People run as suspected militants offer a gun salute to Fayaz Ahmad, a suspected militant, who was killed in a retaliatory firing by police in a brief gun battle on Saturday evening in Kulgam district of Jammu & Kashmir, during his funeral in Qaimoh, May 7, 2017. (Photo: Reuters/Danish Ismail)
OWAIS AHMED LONE was telling me about his close friends who became militants when we heard a loud bang. It distinctly sounded like bursts from an automatic rifle…Short bursts, one, two, three, and then it stopped. Lone's security guards, a dozen of them, scrambled to protect the People's Democratic Party's Shopian town president.
It turned out to be a false alarm. A car had backfired.
Lone sat down in his chair, and the situation eased up. The guards settled back to their cups of tea. The streets of Shopian outside the restaurant where Lone met me were still empty.
Lone resumed the conversation and said he was running out of time to make a choice between the people he knew and the state that was turning increasingly aggressive. "Kashmir has come to a point where it has never been. Things have reached a maximum. I will have to make a choice very soon."
So can he, a mainstream politician, think of picking up the gun? "Yes, why not, he asked back. "What else can you do when you feel helpless? When despite being part of the ruling party you can't save your friend from being detained, tortured and shot at," he said.

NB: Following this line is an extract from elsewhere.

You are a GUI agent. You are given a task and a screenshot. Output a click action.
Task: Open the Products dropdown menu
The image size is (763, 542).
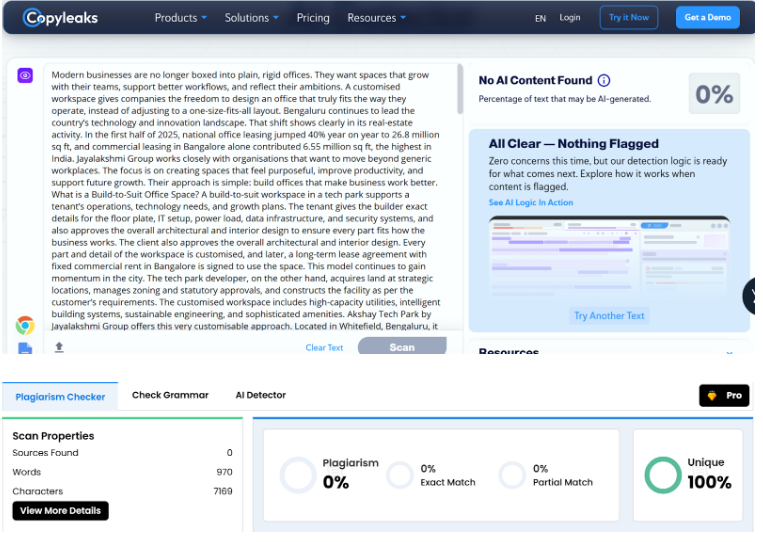[x=181, y=18]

The fact that a mainstream political leader can think of picking up the gun is an indicator of what a post-fear world looks like. A few days after I spoke to Lone, his colleague Abdul Gani Dar, PDP president of neighbouring Pulwama district, was shot dead by militants.
— Owais Ahmed Lone
A lot of people have joined militancy recently. In Shopian alone, where there were just 10 active militants a year ago, police forces suspect 40 militants to be active right now.
This has been a trend in the South Kashmir and pockets of North Kashmir, especially since July last year when Burhan Wani, 22-year-old commander of Hizbul Mujahideen and a social media phenomenon, was killed in an encounter.
A security personnel stands guard near a razor wire during curfew in Srinagar on Monday, August 15, 2016. (Photo: PTI/S Irfan)
Around 20 kms from the town of Shopian, in Nazneenpora, is the house of Farooq Ahmad Hurra. The 25-year-old was among the boys who joined militancy after the Burhan Wani encounter. He picked up gun in September last year and was killed in an encounter in March this year.
"We are proud of him. Better than dying every day is to die gloriously one day. More youths are going to pick up the gun and there is nothing to be ashamed about it," said his elder brother Altaf Hurra.
But gun-toting militants in Kashmir are very few now, say intelligence officials, and not as big a threat as they were in the ’90s.